The high costs that currently present the key barrier to PV are set to be mitigated by the acceleration of the energy market, increased production capacity and future economies of scale — although unifying efficiency, stability and large-scale processing will present another challenge.
But the outlook is positive, with a steady increase in the technology’s power conversion efficiency, as well as a recent influx of funds and grants for the field from the US, Europe and China.
By 2020 an established, cost-competitive PV industry should reflect the different efficiencies and costs of the various PV technology sectors of the day.
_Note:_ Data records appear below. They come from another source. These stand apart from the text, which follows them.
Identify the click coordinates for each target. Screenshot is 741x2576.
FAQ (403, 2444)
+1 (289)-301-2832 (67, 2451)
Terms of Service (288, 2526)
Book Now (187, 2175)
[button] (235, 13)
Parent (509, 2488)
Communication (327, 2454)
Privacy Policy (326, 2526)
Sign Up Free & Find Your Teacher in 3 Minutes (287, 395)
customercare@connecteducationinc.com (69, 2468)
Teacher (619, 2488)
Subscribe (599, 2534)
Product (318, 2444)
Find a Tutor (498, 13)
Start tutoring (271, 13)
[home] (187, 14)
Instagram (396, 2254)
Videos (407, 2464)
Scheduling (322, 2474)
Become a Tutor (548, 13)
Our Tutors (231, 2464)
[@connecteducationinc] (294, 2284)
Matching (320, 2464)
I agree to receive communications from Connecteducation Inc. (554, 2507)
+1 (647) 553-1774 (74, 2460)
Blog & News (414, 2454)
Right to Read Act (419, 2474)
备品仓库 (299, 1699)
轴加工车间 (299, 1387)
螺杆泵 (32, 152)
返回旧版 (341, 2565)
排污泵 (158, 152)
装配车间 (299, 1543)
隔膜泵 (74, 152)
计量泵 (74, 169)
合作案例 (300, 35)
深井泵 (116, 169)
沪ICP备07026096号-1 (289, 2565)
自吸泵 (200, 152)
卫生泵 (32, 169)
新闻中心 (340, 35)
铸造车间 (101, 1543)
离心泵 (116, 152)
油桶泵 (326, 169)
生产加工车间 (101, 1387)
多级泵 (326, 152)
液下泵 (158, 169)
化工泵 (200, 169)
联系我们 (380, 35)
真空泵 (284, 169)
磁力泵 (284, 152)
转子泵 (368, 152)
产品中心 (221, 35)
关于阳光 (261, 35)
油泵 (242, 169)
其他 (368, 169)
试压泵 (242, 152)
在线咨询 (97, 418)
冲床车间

Experts also believe the significant recent growth of PV technology shows that its inclusion in the energy mix is not only viable, but may help meet current and future supply challenges.
With current levels of research, the PV market may grow at a rate of 25%—30% per year for the next 20 years.
Sven Seidenstricker and Christian Linder are both lecturers at the Institute for Human Factors and Technology Management at the University of Stuttgart in Germany.
DSCC Takes Research Lead in PV
DSSC research became more prominent between 2000 and 2004 and has since remained relatively steady. The most prolific subject in the periods 2000—2004 and 2005—2009 was organic/polymer, on which the paper classed as the most important was also published.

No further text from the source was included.